Transcribe exactly everything in the data below from the line containing "Open the ellipsis menu beside subnet title" down to the line containing "Given: Click the link icon in the title bar", both lines included and nothing further.

-------- Data for processing

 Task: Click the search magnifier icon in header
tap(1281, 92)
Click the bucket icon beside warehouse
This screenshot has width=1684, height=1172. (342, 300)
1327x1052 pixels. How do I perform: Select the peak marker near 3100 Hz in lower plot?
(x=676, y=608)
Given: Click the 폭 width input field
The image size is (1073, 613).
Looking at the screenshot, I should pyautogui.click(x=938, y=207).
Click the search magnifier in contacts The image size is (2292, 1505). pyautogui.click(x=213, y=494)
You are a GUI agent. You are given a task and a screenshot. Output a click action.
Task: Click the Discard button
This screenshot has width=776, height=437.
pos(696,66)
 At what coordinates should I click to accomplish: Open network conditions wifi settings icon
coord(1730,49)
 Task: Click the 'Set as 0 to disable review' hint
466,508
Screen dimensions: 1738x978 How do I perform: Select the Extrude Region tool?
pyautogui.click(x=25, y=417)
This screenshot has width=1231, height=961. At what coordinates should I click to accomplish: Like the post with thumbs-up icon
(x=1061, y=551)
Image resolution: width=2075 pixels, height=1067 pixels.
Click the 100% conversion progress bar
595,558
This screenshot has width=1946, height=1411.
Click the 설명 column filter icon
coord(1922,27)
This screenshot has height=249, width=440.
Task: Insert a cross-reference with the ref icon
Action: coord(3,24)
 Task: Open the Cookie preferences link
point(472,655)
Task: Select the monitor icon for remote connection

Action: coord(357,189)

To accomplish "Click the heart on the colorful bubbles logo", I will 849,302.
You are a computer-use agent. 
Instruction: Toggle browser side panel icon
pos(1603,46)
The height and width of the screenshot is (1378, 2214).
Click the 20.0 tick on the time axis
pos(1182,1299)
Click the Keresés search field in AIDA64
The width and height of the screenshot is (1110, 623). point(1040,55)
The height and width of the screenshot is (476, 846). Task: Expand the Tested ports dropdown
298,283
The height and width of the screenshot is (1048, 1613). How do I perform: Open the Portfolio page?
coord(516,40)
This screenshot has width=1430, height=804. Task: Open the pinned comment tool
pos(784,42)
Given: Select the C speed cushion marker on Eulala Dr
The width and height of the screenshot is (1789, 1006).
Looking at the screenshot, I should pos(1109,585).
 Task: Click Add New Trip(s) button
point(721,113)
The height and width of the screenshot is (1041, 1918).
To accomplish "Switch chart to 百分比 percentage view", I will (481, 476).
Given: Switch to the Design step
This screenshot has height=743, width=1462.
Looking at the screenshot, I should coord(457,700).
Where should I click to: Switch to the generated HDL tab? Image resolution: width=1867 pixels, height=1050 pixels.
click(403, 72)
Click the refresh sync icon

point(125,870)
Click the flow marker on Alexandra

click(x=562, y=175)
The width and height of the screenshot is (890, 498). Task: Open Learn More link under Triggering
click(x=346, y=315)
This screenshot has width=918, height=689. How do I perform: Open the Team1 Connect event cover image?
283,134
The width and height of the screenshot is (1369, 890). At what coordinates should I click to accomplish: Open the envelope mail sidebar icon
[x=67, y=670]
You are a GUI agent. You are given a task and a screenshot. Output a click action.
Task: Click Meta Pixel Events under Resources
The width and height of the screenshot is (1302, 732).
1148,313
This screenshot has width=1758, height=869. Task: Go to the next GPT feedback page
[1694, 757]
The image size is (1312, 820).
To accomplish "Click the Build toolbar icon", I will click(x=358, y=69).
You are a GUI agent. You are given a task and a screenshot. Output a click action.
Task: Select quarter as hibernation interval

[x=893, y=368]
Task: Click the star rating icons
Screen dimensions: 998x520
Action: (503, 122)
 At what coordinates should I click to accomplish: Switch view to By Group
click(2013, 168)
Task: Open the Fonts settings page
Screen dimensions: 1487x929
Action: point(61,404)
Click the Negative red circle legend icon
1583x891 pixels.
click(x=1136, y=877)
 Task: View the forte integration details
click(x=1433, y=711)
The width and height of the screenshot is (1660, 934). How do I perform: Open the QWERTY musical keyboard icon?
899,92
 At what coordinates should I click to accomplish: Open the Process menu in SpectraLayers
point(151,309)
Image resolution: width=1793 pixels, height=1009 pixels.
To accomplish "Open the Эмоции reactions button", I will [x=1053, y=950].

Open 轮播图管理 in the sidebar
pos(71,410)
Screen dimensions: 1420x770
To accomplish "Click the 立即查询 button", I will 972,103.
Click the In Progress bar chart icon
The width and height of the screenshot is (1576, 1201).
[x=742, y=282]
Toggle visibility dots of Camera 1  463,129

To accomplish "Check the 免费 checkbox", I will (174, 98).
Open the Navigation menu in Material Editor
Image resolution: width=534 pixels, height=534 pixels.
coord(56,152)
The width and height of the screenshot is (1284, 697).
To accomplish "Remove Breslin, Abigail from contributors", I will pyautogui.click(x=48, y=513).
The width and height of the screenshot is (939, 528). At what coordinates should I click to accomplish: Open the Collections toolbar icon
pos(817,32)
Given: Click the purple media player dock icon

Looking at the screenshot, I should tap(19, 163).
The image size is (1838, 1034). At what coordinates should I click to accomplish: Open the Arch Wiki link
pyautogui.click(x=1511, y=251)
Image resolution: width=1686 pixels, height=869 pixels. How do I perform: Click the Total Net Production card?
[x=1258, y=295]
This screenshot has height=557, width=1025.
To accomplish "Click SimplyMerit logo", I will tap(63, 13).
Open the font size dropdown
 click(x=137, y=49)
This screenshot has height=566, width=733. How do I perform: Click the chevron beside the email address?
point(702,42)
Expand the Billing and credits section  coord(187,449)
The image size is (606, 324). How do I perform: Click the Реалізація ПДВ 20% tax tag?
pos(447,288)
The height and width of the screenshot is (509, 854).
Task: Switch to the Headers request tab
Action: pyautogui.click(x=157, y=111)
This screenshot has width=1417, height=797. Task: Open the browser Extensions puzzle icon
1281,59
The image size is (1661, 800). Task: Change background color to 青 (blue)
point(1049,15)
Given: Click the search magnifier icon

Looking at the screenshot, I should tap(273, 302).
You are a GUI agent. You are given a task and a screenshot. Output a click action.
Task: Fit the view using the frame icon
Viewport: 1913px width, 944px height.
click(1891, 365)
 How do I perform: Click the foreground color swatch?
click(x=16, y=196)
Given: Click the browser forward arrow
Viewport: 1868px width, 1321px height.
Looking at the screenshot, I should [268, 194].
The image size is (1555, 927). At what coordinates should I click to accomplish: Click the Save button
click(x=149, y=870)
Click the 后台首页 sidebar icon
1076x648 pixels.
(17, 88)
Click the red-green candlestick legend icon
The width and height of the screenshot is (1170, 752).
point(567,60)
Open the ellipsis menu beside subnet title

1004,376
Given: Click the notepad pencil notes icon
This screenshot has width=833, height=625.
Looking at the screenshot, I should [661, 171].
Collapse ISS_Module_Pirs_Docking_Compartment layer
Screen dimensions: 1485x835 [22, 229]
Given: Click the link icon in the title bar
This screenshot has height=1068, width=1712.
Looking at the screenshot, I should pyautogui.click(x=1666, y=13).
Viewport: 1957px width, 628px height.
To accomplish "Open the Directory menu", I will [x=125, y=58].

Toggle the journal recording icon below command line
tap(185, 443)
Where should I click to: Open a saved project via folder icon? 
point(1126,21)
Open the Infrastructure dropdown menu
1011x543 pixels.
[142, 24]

----------------

Task answer>
Open the ellipsis menu beside subnet title

1004,376
Given: Click the notepad pencil notes icon
This screenshot has width=833, height=625.
Looking at the screenshot, I should [661, 171].
Collapse ISS_Module_Pirs_Docking_Compartment layer
Screen dimensions: 1485x835 [22, 229]
Given: Click the link icon in the title bar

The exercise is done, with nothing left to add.